Burnout must be considered as symptomatic of a serious event in a person's life--a mid-life crisis, as it is widely termed. Numerous writings point out that during a period of life, roughly between the ages of 30 and 55, many people reach a crisis brought on by the realization that everyone's career, status, and life are measurable and limited.
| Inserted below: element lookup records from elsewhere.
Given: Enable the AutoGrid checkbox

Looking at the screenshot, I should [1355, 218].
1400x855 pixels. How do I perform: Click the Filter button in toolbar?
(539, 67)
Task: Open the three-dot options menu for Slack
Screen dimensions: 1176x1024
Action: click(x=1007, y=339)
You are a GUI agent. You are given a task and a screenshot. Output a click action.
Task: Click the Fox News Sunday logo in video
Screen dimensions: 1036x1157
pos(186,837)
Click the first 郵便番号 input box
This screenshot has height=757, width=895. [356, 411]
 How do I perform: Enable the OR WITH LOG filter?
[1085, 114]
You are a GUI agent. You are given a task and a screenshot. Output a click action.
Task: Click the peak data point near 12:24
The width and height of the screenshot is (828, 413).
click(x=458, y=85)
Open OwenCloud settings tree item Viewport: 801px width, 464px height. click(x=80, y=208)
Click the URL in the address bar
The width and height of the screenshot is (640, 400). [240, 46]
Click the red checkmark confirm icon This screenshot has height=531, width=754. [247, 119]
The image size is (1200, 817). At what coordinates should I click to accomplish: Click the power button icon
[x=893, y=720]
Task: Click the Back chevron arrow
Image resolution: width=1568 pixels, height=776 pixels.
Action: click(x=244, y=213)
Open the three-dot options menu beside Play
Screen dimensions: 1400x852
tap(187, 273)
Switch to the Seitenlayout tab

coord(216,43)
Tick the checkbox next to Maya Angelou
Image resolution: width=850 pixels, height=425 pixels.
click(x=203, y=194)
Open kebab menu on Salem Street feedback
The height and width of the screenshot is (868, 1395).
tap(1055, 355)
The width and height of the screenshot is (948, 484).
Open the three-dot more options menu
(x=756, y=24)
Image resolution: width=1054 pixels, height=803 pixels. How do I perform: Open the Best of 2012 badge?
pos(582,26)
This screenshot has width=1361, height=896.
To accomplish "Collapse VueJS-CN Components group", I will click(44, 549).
One explanation for why professionals have a career crisis during this period is based on Maslow's hierarchy of needs as it relates to research on teacher satisfaction. This hypothesis speculates that, during the middle of their careers, teachers' commitment to the profession outstrips their sense of satisfaction from life and work. Research seems to indicate that this conflict is a normal, developmental, and probably predictable stage in adult development. A second hypothesis holds that crises develop as people pass through developmental stages. Mid-life crises occur, then, because a constellation of basic and fundamental biological, psychosocial, and social themes and developmental tasks merge at that time. Existing research, particularly that done in school settings, provides greater support for the satisfaction-commitment conflict hypothesis. (Author/IRT)
Publication Type: Opinion Papers; Speeches/Meeting Papers
Education Level: N/A
Authoring Institution: N/A
Identifiers: Life Satisfaction
Note: Paper presented at the Annual Meeting of the National Conference of Professors of Educational Administration (35th, Seattle, WA, August 17, 1981).